→ **Document section**
═══

A relatively healthy 35-year-old can still buy travel insurance for less than $3.00 a day.
One of the key decisions travel insurers have to make each year is how to adjust their premiums to account for the rising cost of healthcare in the US, which is where the bulk of spending for medical services happens. Related to that is the value of the Canadian dollar vis a vis its American counterpart, which has fluctuated widely over the past 20 years, on occasion dropping to as low as US$0.62, but in much of 2010 and 2011 trading at close to par or above. Collecting Canadian premium dollars in October to cover payments to American hospitals in the US perhaps six months later is a risky game that has burned many Canadian insurers in the past when currency differentials were more volatile. But with Canada having survived the recent recession relatively intact, unemployment in the 7.5 per cent range (versus 8.6 in the US), banks stable, housing and mortgage markets strong, and government deficits favourable by G7 standards, the prospects for a strong Canadian dollar can continue to have a moderating effect on premiums across the age spectrum.
Overall, average premiums for individual single-trip plans for all age groups have moved within limited ranges over the years – growing by 1.5 per cent in 2010, and forecast to grow by two per cent in 2011 and 2.1 in 2012. Average single-trip premiums in 2010 for all age groups were $96.85, or 42 per cent higher than in 2000 ($67.91).
How much for how much?
According to the CBoC, of the 82 per cent of snowbirds who reported having some form of travel health coverage on their last foreign trip, 36 per cent travelled on an individual, single-trip plan, 21 per cent on an annual multi-trip plan, 30 per cent by employer or group plan, and only seven per cent on coverage provided by a premium credit card. (An annual multi-trip plan allows its purchasers to travel up to a specified number of days per trip, e.g. 15, 30, 60, any number of times throughout the year, with only one sign-up and application. It’s primarily designed for shorter-term, frequent travellers who want more flexibility than an annual single-destination trip.)

═══

→ **Assigned task A**
From the passage on travel insurance premiums, list every type of travel health coverage used by snowbirds, each with its reported percentage.
→ **Assigned task B**
Decide whether each statement agrees with the passage on travel insurance premiums. Answer yes or no and quote the words that settle it.
(i) Average single-trip premiums for all age groups were 42 percent higher in 2010 than in 2000.
(ii) Canada's unemployment rate was higher than that of the US.
(iii) An annual multi-trip plan requires a separate application for each trip.
→ **Assigned task C**
Write the next part of the passage on travel insurance premiums, picking up after its final sentence.

→ **Record extracts**
═══

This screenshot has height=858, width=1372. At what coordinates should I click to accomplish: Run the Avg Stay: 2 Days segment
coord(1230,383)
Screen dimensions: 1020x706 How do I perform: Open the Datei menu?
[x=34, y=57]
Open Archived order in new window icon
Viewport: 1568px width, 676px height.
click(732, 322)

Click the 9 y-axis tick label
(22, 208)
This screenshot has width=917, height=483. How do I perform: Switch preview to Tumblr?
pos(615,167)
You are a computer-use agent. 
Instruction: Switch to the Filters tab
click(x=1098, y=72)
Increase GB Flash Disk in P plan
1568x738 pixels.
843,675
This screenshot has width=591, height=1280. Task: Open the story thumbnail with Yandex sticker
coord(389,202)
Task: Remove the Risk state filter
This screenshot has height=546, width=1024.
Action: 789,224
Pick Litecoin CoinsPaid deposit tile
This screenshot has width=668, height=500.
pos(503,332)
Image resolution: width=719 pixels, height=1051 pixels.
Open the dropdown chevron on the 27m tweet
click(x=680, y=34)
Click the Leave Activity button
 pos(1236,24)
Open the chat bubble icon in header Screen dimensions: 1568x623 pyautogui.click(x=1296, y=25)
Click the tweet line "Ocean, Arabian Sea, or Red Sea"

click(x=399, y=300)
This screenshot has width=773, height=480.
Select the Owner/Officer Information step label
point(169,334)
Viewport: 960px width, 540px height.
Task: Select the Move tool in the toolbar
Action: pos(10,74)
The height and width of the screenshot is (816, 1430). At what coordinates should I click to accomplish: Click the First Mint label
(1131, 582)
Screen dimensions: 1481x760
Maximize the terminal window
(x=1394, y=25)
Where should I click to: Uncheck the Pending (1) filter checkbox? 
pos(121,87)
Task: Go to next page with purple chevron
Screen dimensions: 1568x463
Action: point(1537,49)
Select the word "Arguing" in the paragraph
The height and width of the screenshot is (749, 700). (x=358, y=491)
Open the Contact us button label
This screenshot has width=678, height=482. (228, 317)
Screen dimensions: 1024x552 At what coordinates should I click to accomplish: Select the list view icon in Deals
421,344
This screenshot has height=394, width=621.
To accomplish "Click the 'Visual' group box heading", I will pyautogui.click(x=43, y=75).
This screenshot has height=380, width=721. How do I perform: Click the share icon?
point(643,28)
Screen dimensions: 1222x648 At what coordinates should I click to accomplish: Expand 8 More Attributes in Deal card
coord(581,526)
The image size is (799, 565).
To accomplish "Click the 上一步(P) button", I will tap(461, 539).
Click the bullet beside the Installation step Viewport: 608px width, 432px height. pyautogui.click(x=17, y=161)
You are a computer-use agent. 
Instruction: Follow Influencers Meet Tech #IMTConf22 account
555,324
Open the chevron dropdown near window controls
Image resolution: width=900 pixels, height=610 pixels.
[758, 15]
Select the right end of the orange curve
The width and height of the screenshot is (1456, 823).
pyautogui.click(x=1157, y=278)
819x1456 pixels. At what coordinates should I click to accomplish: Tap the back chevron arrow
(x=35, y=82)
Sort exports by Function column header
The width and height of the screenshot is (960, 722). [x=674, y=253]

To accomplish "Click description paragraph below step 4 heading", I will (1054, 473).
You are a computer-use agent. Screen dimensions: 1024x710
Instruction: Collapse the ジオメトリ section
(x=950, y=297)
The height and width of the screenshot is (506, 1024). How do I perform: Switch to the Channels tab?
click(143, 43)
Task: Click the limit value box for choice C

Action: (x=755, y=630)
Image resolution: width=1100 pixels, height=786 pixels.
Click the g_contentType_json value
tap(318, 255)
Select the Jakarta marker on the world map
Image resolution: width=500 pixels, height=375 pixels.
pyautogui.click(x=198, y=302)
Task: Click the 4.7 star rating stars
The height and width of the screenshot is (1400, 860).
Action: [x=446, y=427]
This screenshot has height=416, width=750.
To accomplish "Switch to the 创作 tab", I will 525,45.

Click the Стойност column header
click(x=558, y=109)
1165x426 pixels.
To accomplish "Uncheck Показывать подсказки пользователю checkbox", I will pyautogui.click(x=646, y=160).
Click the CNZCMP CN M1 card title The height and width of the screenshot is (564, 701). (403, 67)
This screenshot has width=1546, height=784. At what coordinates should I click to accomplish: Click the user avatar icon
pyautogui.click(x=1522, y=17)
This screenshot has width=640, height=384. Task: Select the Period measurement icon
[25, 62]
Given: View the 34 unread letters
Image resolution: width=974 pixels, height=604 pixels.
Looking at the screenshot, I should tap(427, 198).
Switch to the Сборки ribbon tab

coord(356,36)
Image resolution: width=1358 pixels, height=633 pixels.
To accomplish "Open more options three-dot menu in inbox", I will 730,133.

═══

→ **Response box A**
- Individual, single-trip plan: 36 per cent
- Annual multi-trip plan: 21 per cent
- Employer or group plan: 30 per cent
- Coverage provided by a premium credit card: seven per cent

→ **Response box B**
(i) Yes: "Average single-trip premiums in 2010 for all age groups were $96.85, or 42 per cent higher than in 2000 ($67.91)."
(ii) No: "unemployment in the 7.5 per cent range (versus 8.6 in the US)"
(iii) No: "with only one sign-up and application"

→ **Response box C**
In 2010, Canadian snowbirds accounted for slightly fewer than four per cent of all out-of-country leisure trips, but they paid just over $189,000,000 in premiums for individual single-trip plans out of an estimated total of $454,000,000 individual single-trip plans for all age groups – almost 42 per cent. Most snowbirds prefer individual trip plans as they allow for longer trip durations and they usually have more pre-determined travel itineraries so they know exactly how many days worth of premiums they need to buy. But with younger, more mobile cohorts entering snowbird age groups, annual multi-trip plans are becoming more popular, having grown by an estimated 21 per cent in 2010 – to 120,000, worth $23.9 million, at an average premium of $199.
While individual plan premiums for all age groups averaged $96.86 in 2010, premiums for snowbirds aged 65 and up travelling for 31 to 60 days averaged $302.70; $616.61 for trips 61 to 90 days, and $1,185.26 for trips over 91 days. Of the $189,000,000 spent by all snowbirds for their individual plans in 2010, over $90,000,000 were spent by those over 65 staying longer than 90 days.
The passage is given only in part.